### 本文抜粋

·····

教育福島0131号(1988年(S63)06月)-018page
特集2
生徒指導の充実
−児童生徒一人一人のより良い発達を願って−
積極的な生徒指導の推進
−小・中学校−
はじめに
昭和六十二年中に県内で補導された少年は、二万五千五百五十一人で、前年に比べ七百七十二人一二・九パーセント一減少したが、依然として戦後第三のピークを形成している。
本県における少年非行の特徴的傾向は次のようである。・刑法犯少年は、前年に比べ二百九十四人減少したが、依然として高い水準にある。・小・中・高校生の非行が刑法犯少年全体の八割以上を占め、特に中学生が非行の中心をなしている。・万引きや乗物盗などの初発型非行が刑法犯少年全体の六割以上を占め、増加の傾向にある。・校内暴力事件は減少傾向にあるが、教師に対する暴力事件が増加している。・シンナー等を乱用して補導された少年は増加に転じた前年を更に上回り、特に、中学生が三十五人一二十三パーセント)と大幅に増加した。

·····

(記述された項目を探すための記録)
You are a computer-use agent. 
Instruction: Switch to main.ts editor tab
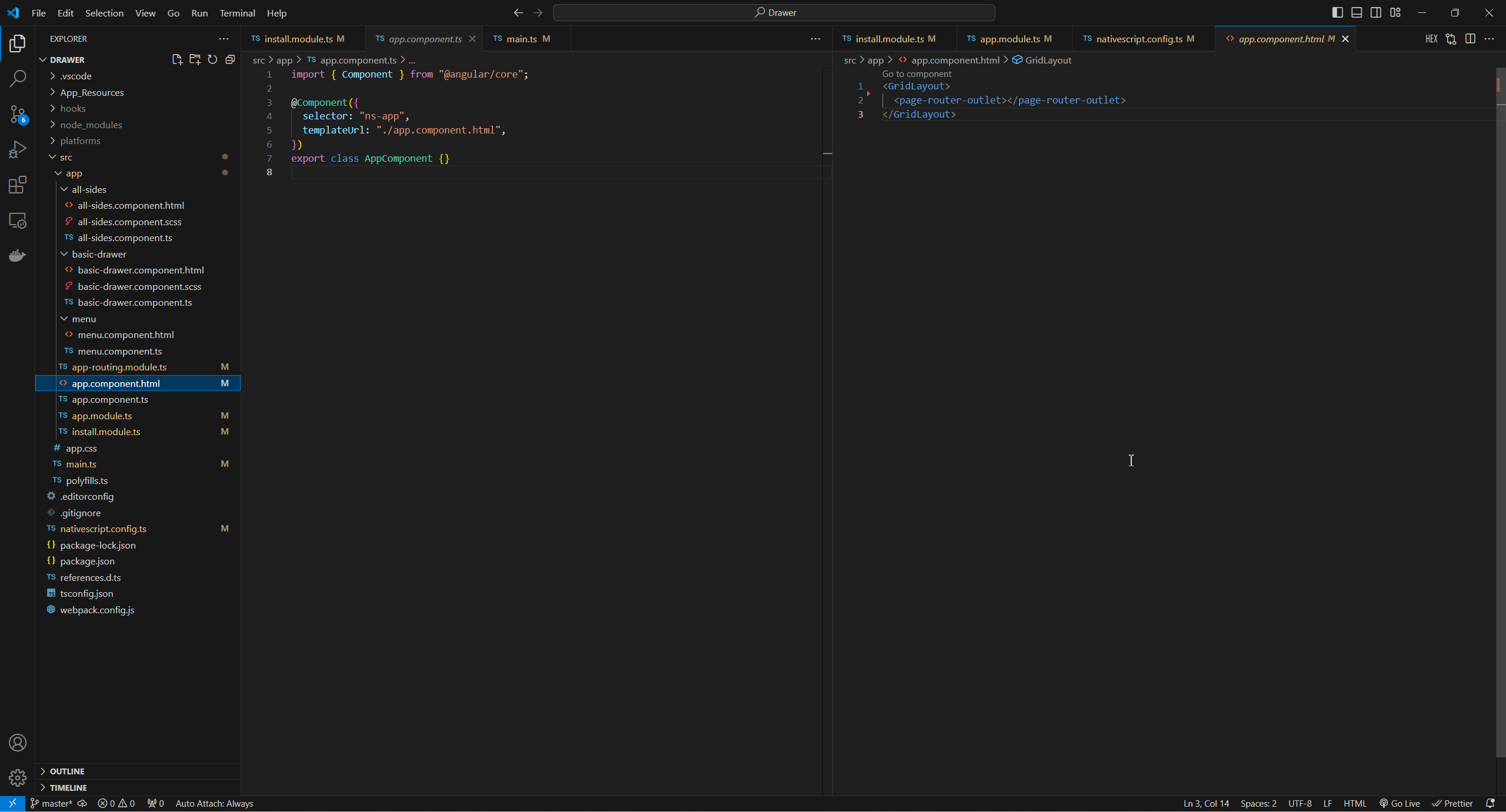click(521, 39)
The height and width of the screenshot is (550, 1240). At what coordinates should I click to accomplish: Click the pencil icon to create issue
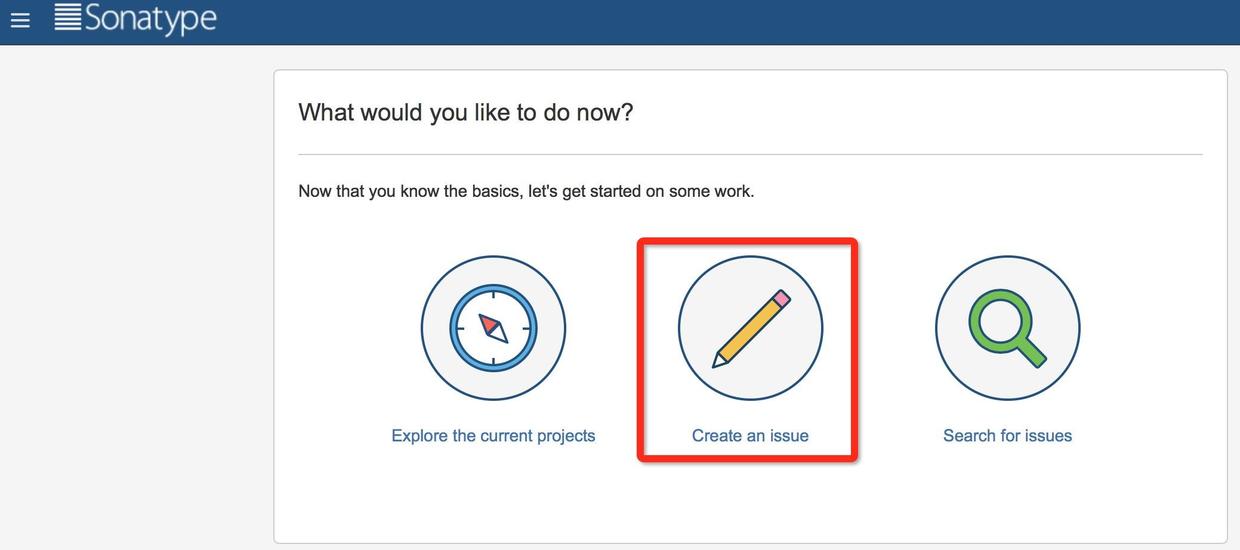pos(750,328)
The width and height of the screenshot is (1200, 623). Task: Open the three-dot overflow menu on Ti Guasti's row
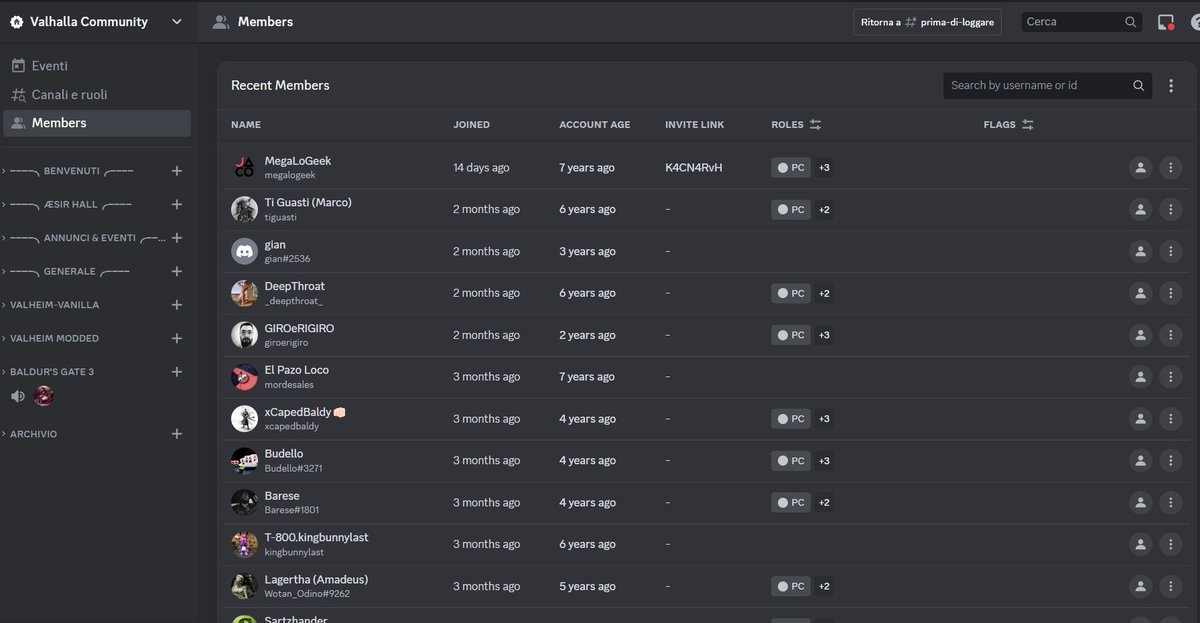coord(1170,209)

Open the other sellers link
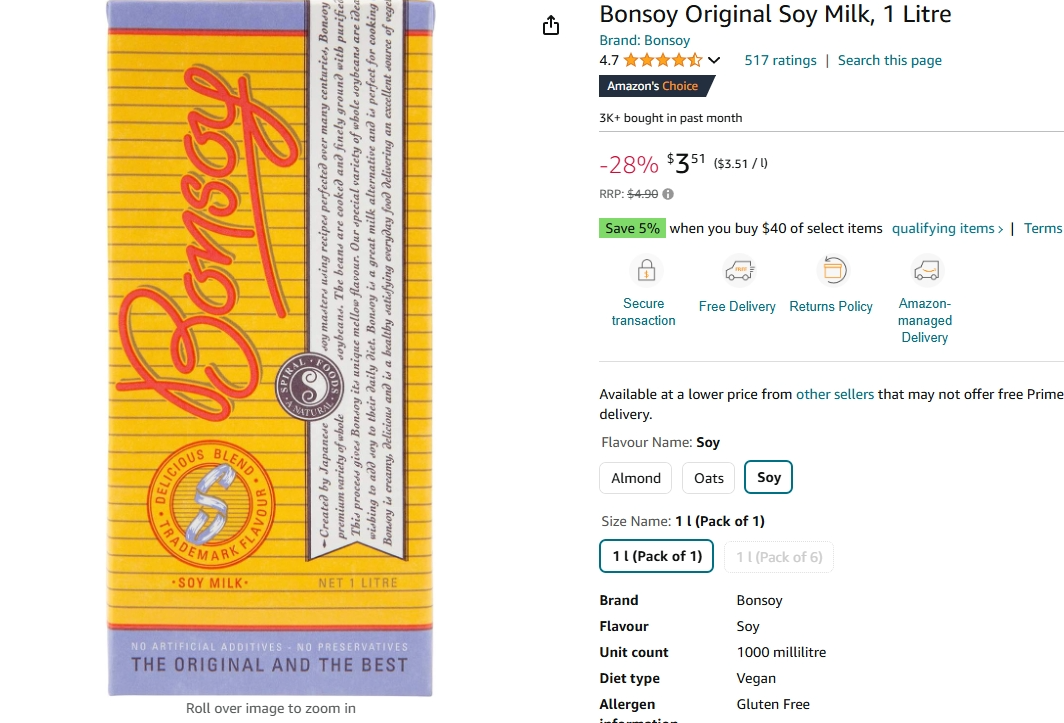(x=835, y=394)
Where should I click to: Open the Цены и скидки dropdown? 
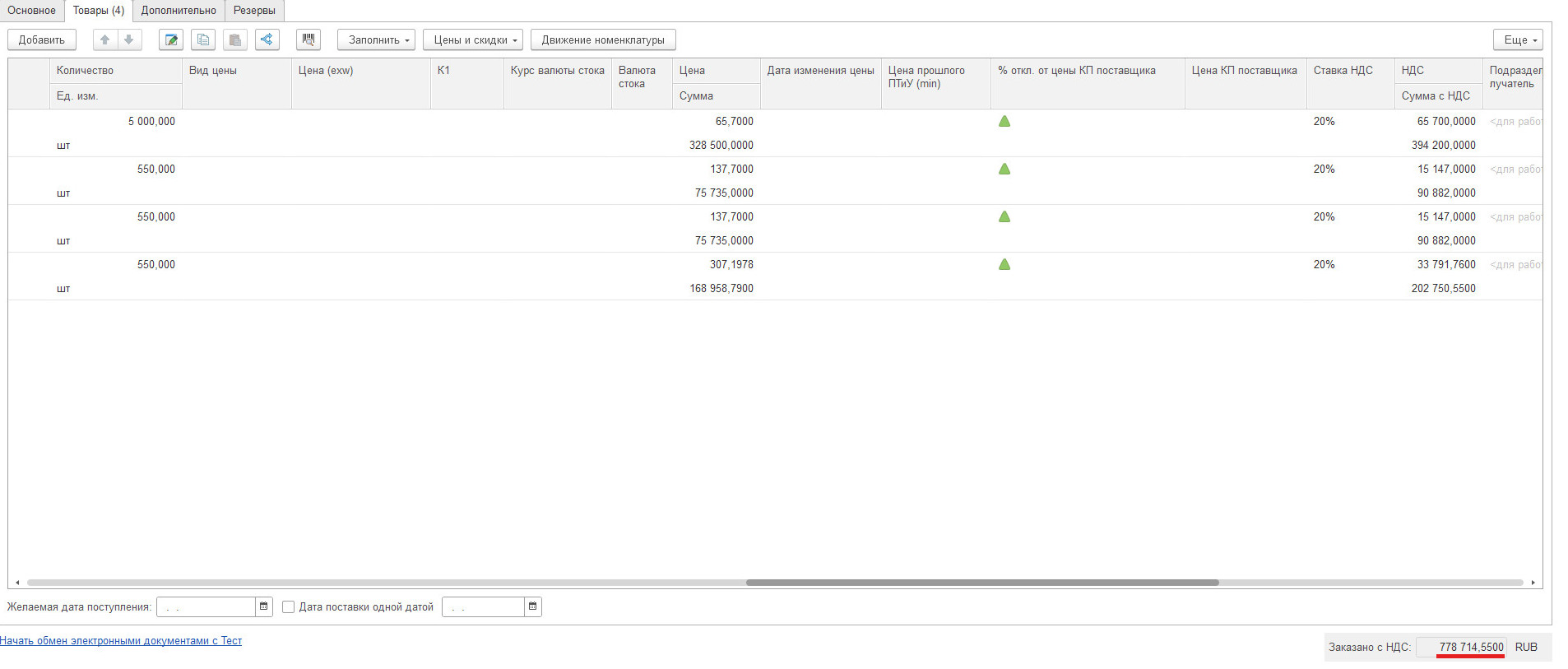click(474, 39)
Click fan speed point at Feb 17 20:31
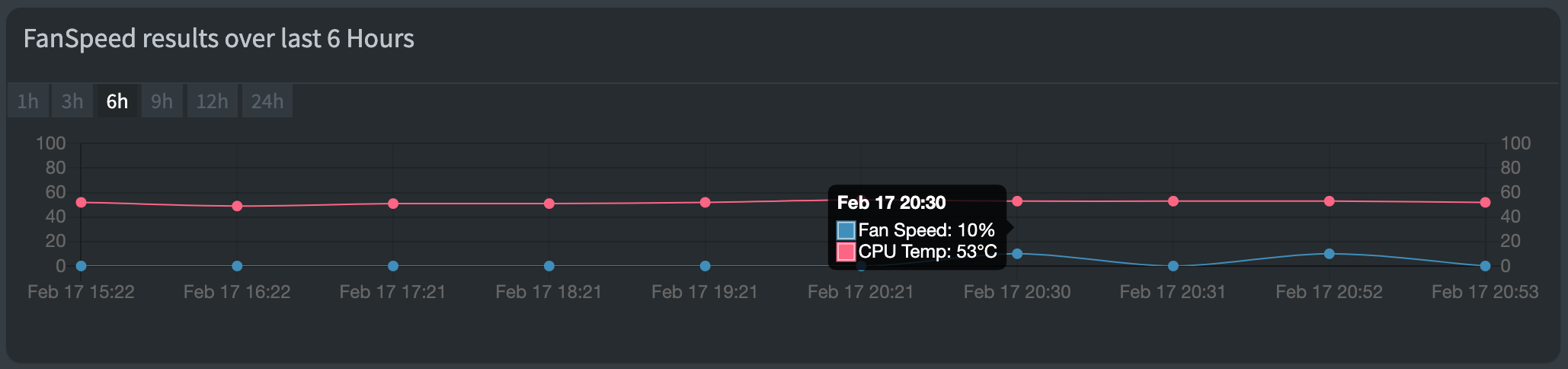This screenshot has height=369, width=1568. point(1173,266)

·····

### 課題
抜粋の「教育福島0131号(1988年(S63)06月)-018page」から「第三のピークを形成している。」に至るまでを、一字も変えずにすべて引用せよ。 記録は抜粋とは別個の資料である。

### 記述回答
教育福島0131号(1988年(S63)06月)-018page
特集2
生徒指導の充実
−児童生徒一人一人のより良い発達を願って−
積極的な生徒指導の推進
−小・中学校−
はじめに
昭和六十二年中に県内で補導された少年は、二万五千五百五十一人で、前年に比べ七百七十二人一二・九パーセント一減少したが、依然として戦後第三のピークを形成している。